» EXCERPTED PASSAGE

El Maguey: Tradition and Mexican Legacy

Agaves, Mexican heritage

Certainly, the maguey (agave) is a wonderful plant, as described by the great botanist Carl Linnaeus in 1753 when he named this genre “Agave” (from Greek Agavo: something great, illustrious, noble, wonderful). Particularly in Mexico, every town with agaves developed a culinary culture associated with these plants. Whether to make popular beverages such as pulque, mezcal, tequila, bacanora, raicilla, xtabentún, aguamiel, atole de aguamiel, etc.; or as an ingredient for some meals such as mixiotes, earth oven lamb barbecue, pancita, sweet quiote, etc,. or its derivatives as agave worm-salt, chinicuiles sauce, etc.

» WHAT YOU WILL DO
In the passage on the maguey, in what year did Carl Linnaeus give the name "Agave"? The listing after the passage on the maguey isn't needed.

» GIVEN MATERIAL
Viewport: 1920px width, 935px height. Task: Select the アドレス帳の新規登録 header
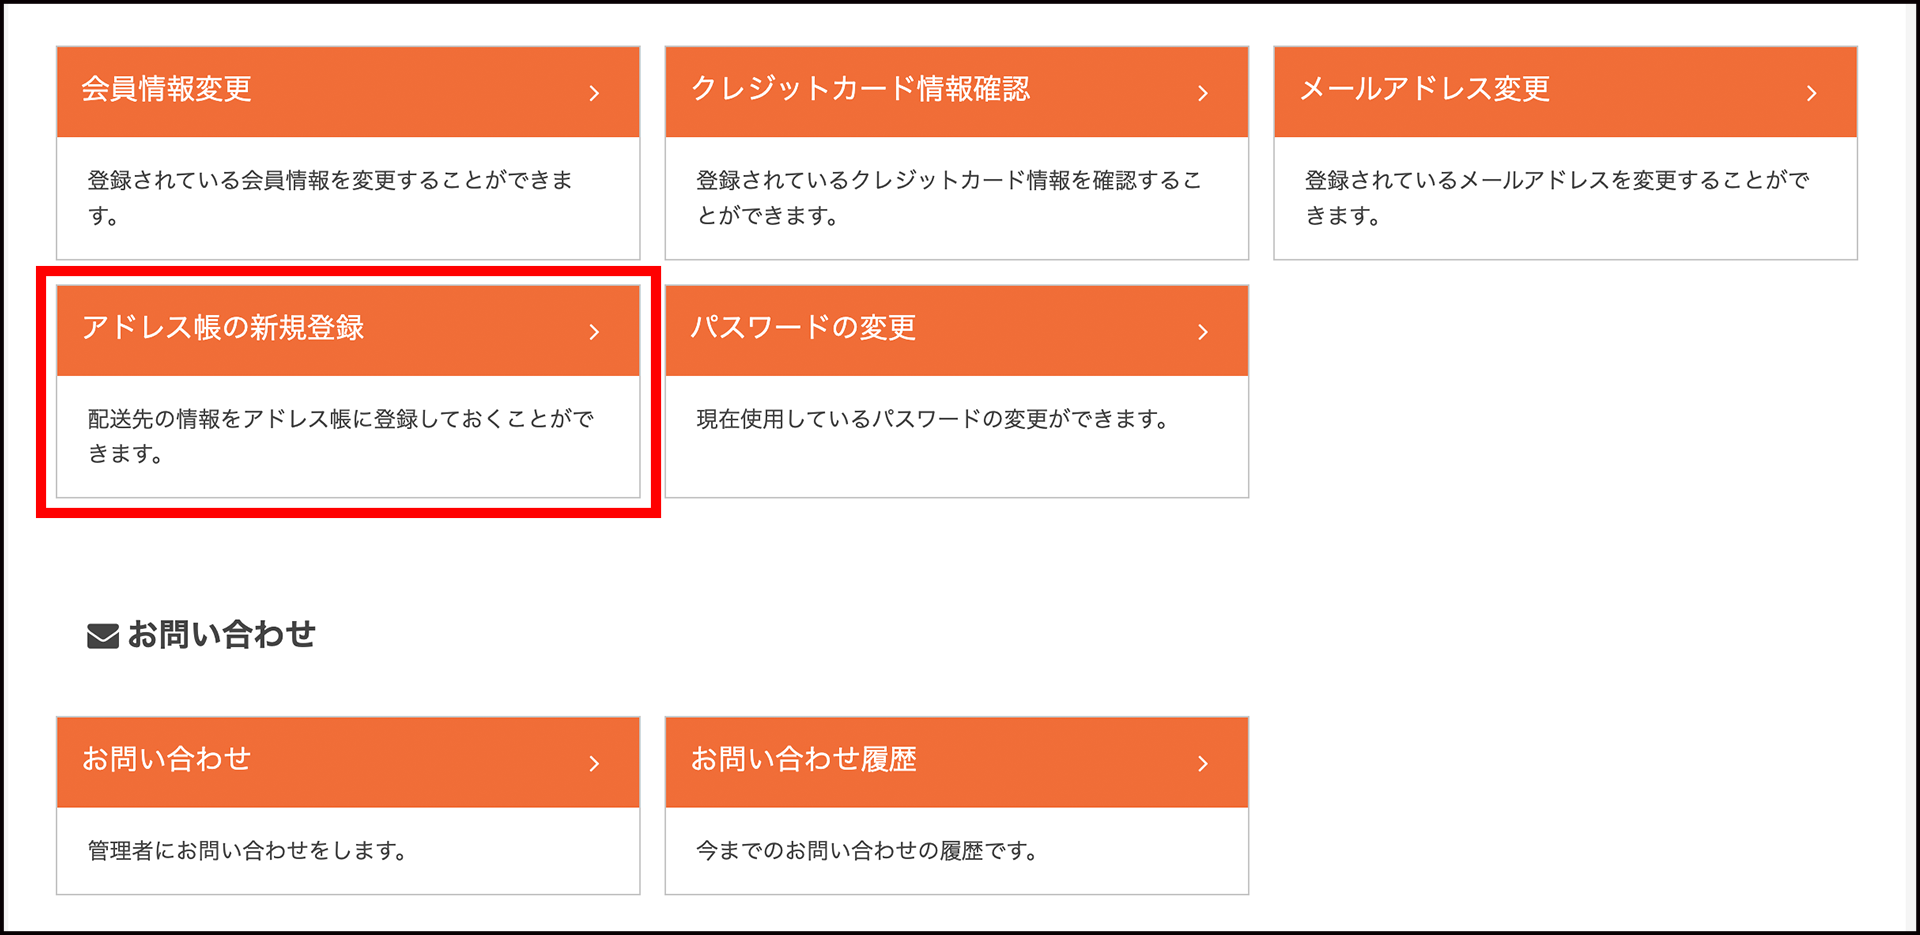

» WRITTEN SOLUTION
1753